Azerbaijani store owner Ibrahim Mammadov bought a fabric press machine and began selling Turkish flags the moment the Nagorno-Karabakh conflict with Armenia flared back up last month.
He says it could not have been a wiser investment.
Mammadov sells up to 100 of them a day in the second city of Ganja as fighting between Azerbaijanis and ethnic Armenians rumbles on in the mountains hovering on the horizon.
Sales have been especially brisk since the western Azerbaijani city was hit last weekend by a missile that killed 10 civilians in the middle of the night.
"Everyone wants to buy a Turkish flag," Mammadov said. "Everyone wants to hang a Turkish flag next to the Azerbaijani one."
Strong pro-Turkish feelings have enveloped Azerbaijan since the latest bout of fighting broke out.
Azerbaijani President Ilham Aliyev has repeatedly thanked Turkey for the support that analysts have described as a game-changing factor in the current conflict.
"We are ready to give all kinds of support to our Azerbaijani brothers and we would do this again," President Recep Tayyip Erdoğan reaffirmed in a speech on Wednesday.
Turkey and Azerbaijan share only a sliver of a land border – between eastern Turkey and the Azerbaijani exclave of Nakhchivan.
But the two countries have strong cultural links and their people can understand each other's languages without interpreters.
The enthusiasm Azerbaijanis display for the Turks appears mutual: hundreds have been driving around Istanbul in organized rallies and flying the two Muslim nations' flags since the latest Nagorno-Karabakh hostilities resumed on Sept. 27.
The phrase "one nation, two countries" has become the mantra of top politicians in both countries in the past weeks.
"Of course we support the honorable Recep Tayyip Erdoğan," Ganja mayor Niyazi Bayramov told Agence France-Presse (AFP) while inspecting the missile's strike damage on Tuesday.
"We express our gratitude to him.
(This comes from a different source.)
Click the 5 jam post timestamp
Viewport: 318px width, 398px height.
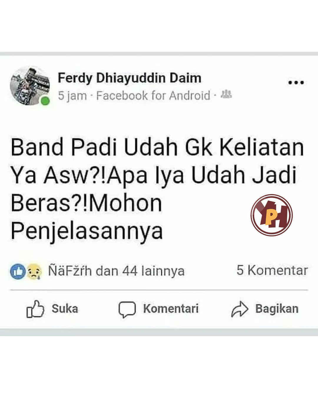coord(72,96)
Turkish people are always with us."
Turkey is now pushing for four-way talks with the warring sides and Russia to finally resolve hostilities that have festered since the Soviet Union's collapse.
Armenia is resolutely against Turkey's involvement but Mammadov is all for it. "That is what we need," said the hardware store owner.
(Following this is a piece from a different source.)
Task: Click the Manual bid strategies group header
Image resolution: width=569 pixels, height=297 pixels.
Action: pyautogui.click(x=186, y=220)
"Every time we hear that Turkey is supporting us, it lifts our spirits."
None of the civilians AFP has talked with on the Azerbaijani side of the conflict in the past week, however, have said they wanted Turkey to send in tanks or troops.
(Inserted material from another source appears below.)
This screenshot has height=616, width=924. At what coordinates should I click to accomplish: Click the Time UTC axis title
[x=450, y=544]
"We can win this," said pensioner Natiq Alizade while drinking tea on a veranda with his friends.
"We have defeated the Armenians before and we will defeat them again if they don't involve third parties," he said, a reference to Armenia's military ally Russia.
"No one was hearing our voice in that war," said the hardware store owner. "Our expectation from Turkey now is their moral support."
Nearby shop owner Alifsalam Aledinov said Azerbaijan expected Turkey to be "the first nation to stand at our side. The second one is Pakistan."
"We see President (Erdoğan) as our big brother," said the pensioner Alizade.
"We love him and all his statements make us hopeful. Because we know that tomorrow, with him, it will be a much better day."